Fotógrafo e historiador, Wanderson Freire mora e atua na periferia do Recife. Suas fotografias tentam mostrar o cotidiano e os problemas da comunidade da cidade. De uma forma afetiva e crítica, os registros estabelecem um olhar a população negra periférica com o objetivo de analisar as práticas do cotidiano nas favelas e suas vulnerabilidades.
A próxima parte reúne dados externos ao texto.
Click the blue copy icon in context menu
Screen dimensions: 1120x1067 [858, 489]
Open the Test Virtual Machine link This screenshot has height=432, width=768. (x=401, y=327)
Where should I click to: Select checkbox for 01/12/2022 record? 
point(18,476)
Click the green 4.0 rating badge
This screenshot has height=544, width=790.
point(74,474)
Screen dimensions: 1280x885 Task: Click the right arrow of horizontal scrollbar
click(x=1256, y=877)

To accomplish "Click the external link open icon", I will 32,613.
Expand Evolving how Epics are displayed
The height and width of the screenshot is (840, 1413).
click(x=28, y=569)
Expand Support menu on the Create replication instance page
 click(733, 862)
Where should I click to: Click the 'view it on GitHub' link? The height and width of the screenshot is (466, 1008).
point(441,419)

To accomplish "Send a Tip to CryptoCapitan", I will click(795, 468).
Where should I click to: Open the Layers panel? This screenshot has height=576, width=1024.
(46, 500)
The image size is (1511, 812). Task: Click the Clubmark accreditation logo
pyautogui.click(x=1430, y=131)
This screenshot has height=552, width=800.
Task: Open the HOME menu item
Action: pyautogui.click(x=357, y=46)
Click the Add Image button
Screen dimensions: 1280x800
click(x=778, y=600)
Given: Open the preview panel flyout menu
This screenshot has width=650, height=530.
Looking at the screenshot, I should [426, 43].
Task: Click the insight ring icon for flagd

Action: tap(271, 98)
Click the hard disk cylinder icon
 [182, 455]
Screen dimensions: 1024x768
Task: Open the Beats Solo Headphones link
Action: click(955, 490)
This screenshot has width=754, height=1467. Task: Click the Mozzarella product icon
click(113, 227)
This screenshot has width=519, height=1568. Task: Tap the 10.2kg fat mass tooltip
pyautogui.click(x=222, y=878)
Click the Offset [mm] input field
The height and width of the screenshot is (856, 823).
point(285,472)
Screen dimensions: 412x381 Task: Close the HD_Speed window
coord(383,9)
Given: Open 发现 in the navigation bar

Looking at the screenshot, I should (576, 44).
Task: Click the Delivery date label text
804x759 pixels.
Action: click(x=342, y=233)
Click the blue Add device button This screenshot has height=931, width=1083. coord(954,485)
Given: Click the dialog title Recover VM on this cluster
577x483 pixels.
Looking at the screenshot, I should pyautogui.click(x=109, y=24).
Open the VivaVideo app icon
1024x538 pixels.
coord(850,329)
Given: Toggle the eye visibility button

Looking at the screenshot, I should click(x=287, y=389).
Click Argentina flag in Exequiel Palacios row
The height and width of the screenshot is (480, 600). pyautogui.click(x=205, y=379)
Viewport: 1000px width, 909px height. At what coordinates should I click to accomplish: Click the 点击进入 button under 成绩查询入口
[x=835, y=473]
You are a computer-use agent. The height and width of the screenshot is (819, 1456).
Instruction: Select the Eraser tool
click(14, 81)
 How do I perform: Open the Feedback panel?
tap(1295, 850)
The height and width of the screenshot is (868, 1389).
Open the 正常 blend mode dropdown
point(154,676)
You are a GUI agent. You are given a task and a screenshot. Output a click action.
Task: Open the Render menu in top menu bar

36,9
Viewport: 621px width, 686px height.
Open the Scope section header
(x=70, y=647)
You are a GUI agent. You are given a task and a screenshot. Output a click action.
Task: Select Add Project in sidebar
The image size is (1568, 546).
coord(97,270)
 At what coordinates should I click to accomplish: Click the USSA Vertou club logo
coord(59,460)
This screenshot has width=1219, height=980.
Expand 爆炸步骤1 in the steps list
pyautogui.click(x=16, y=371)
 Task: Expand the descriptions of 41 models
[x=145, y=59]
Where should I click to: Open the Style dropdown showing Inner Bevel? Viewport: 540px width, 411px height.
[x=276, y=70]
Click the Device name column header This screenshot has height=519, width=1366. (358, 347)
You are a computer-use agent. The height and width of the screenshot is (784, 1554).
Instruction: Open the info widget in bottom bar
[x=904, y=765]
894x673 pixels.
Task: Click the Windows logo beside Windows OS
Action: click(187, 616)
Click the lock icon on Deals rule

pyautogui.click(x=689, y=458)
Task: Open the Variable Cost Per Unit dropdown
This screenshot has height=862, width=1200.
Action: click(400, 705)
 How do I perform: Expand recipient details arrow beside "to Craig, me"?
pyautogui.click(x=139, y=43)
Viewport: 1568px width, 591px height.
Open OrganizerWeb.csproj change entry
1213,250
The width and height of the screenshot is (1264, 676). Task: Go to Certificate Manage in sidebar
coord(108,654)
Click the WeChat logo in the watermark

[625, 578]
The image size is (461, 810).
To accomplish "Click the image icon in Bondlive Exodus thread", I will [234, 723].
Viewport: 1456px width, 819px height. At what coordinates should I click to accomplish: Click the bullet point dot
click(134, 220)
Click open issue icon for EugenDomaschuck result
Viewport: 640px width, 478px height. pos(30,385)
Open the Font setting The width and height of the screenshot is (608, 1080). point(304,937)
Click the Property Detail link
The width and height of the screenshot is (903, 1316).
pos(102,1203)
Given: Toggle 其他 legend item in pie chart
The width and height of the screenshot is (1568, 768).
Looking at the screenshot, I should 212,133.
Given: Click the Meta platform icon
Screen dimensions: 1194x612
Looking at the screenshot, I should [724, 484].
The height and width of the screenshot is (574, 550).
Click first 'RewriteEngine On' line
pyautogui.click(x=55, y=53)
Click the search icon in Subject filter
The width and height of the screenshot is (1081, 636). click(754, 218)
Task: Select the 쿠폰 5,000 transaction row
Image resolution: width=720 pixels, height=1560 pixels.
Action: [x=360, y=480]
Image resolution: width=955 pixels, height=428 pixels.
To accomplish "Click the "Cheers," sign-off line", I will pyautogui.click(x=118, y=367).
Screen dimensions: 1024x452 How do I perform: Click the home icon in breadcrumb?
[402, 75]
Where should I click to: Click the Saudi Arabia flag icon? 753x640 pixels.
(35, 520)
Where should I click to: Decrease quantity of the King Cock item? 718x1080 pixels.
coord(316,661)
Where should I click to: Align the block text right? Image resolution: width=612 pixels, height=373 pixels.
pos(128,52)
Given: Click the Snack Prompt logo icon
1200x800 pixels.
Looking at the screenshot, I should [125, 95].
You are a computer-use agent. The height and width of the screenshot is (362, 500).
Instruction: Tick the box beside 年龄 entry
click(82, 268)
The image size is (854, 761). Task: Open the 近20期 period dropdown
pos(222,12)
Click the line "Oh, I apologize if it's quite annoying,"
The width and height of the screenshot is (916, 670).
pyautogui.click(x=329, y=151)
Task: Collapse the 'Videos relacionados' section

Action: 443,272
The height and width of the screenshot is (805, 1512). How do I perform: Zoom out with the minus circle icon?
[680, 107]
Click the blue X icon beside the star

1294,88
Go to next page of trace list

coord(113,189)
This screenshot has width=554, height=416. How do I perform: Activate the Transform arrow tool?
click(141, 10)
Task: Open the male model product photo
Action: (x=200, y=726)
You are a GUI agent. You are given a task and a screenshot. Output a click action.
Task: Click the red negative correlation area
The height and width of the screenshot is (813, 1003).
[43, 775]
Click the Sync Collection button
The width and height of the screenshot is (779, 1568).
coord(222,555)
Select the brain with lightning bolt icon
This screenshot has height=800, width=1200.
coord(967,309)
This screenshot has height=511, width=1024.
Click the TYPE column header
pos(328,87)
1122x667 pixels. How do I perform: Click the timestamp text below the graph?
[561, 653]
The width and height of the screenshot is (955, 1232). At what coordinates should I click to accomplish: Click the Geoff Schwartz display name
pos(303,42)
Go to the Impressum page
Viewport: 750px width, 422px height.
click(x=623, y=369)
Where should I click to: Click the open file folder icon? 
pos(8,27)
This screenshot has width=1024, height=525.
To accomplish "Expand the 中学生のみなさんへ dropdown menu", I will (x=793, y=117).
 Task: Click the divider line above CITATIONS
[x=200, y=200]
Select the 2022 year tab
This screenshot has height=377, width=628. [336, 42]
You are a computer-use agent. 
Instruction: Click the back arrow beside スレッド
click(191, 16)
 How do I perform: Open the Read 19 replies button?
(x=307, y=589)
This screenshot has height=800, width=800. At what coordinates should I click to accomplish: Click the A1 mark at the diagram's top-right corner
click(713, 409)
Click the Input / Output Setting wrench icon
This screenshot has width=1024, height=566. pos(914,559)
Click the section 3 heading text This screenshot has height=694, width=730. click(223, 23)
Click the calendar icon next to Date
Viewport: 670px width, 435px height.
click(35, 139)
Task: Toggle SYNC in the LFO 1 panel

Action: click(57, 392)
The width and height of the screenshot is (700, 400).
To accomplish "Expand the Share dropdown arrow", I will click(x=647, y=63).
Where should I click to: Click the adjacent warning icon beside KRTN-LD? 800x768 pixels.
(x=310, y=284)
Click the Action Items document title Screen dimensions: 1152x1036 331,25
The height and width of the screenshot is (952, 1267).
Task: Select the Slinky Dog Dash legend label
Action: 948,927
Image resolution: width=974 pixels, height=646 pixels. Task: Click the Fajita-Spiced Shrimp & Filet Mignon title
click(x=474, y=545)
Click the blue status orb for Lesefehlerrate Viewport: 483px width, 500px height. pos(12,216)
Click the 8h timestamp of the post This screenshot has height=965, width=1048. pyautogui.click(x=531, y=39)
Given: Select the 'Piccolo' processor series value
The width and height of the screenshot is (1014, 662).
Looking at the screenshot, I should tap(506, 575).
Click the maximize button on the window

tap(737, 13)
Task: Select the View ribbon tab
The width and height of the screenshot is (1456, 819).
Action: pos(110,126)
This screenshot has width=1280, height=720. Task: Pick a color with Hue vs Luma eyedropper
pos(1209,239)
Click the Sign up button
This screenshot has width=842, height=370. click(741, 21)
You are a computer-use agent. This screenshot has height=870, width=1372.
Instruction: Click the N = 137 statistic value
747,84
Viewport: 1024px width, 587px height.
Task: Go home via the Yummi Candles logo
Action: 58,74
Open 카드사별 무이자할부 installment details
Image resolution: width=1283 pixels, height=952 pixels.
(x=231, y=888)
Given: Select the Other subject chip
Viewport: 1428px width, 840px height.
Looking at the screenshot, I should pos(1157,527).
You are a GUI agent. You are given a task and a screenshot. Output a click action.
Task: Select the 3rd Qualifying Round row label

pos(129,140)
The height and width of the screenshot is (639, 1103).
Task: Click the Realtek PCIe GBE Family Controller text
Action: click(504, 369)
Sensível no olhar, Wanderson Freire trabalha com os costumes, brincadeiras, práticas religiosas e culturais como o brega e a boemia.Wanderson colabora com iniciativas da comunicação popular, como a Agência de Notícias das Favelas (ANF), o Coletivo Jenipapo em Foco e a Pastoral da Juventude do Meio Popular (PJMP).

Para Wanderson, a câmera é um instrumento de investigação do cotidiano periférico e um objeto de preservação da cultura que pulsa nas comunidades do Recife.
“Tento buscar um olhar sensível, afetivo, crítico e analítico nos registros. Exaltar os corpos negros e denunciar racismo e preconceito a qualquer tipo de expressão cultural nas favelas, com o exemplo do brega recifense.”⠀


‘A minha comunidade é meu ponto de partida para minhas fotografias. Tento estabelecer um diálogo comigo, as fotos e os fotografados. Fotos posadas e espontâneas de forma singular e intimista.’


Wanderson Freire não apenas fotografa o Recife, mas escreve a história com sua fotografia.